Los docentes también sufren de acoso escolar, sobre todo las maestras y los maestros más jóvenes sin ningún tipo de experiencia.

Cuando hablamos o escuchamos acerca del bullying escolar nos viene a la mente un maltrato hacia un niño o joven que se convierte en víctima de otro(s) compañero(s) o quizás de su profesor, pero, nos resulta un poco difícil imaginar que es el maestro quien recibe este tipo de acoso. Este conflicto no se da esporádicamente, sino que se produce a diario; un alumno o algunos de ellos se dan a la tarea de obstaculizar la clase y hacer sentir mal a su maestro, inclusive puede llegar a producirse una extorsión para desistir de sus maltratos.

El acoso escolar a un profesor no es igual, en algunos casos solo se producen interrupciones en clase, mientras que otros reciben saludos con palabras obscenas, insultos, vejaciones y hasta daños físicos. En tiempos anteriores, la figura del maestro era importante para el estudiante ya que fungía como un segundo padre (madre) y su autoridad era respetada ya que la educación era su responsabilidad; actualmente, el rol de la enseñanza viene por medio de la computadora, los juegos electrónicos, las redes sociales y la televisión.

Muchos padres pueden decir “Mi hijo luego de la escuela se queda en casa viendo la televisión o en la computadora, prefiero eso que esté en la calle”, pero el problema es que el niño puede recibir una información errónea que lo alienta a tener un mal comportamiento en el aula de clase, porque eso es lo que ha aprendido. Los maestros jóvenes sin ningún tipo de experiencia y las maestras son las principales víctimas de alumnos acosadores.

Las causas más comunes que originan un bullying escolar hacia el profesor son:

1.- Falta de autoridad del docente: Si el maestro no establece normas y reglas dentro su salón de clase le será muy difícil tener el control; los jóvenes hoy en día tienen otros tipos de enseñanzas en donde la violencia y las palabras fuertes son vistas como algo normal.

2.- Poca comunicación entre profesor y alumno: La comunicación es algo más que el maestro habla y el alumno oye, es una interrelación que se produce entre ambos en donde las dos personas comparten ideas y opiniones sin ningún tipo de agresividad, a la pequeña señal de agresión de parte del niño, el maestro debe tomar medidas disciplinarias.

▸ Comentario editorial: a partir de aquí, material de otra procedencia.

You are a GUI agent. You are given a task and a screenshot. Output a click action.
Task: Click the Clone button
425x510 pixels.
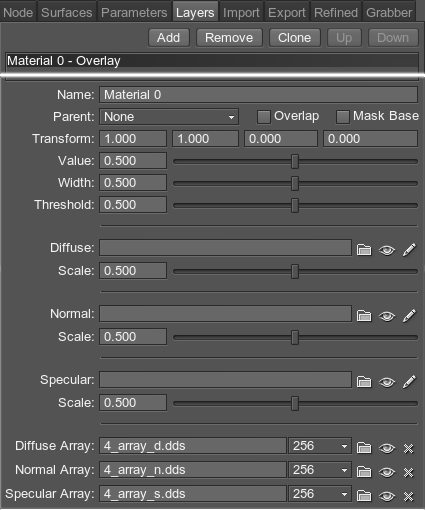(x=295, y=38)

3.-  Poca seguridad del maestro: Si el docente transmite inseguridad, miedo, angustia y poco  dominio, esto se traduce como que es una persona débil sin carácter que puede ser dominada.

El acoso escolar hacia un maestro también origina una serie de consecuencias en su salud física y emocional, lo que hace que muchos docentes tengan la idea de abandonar la enseñanza y dedicarse a otra actividad.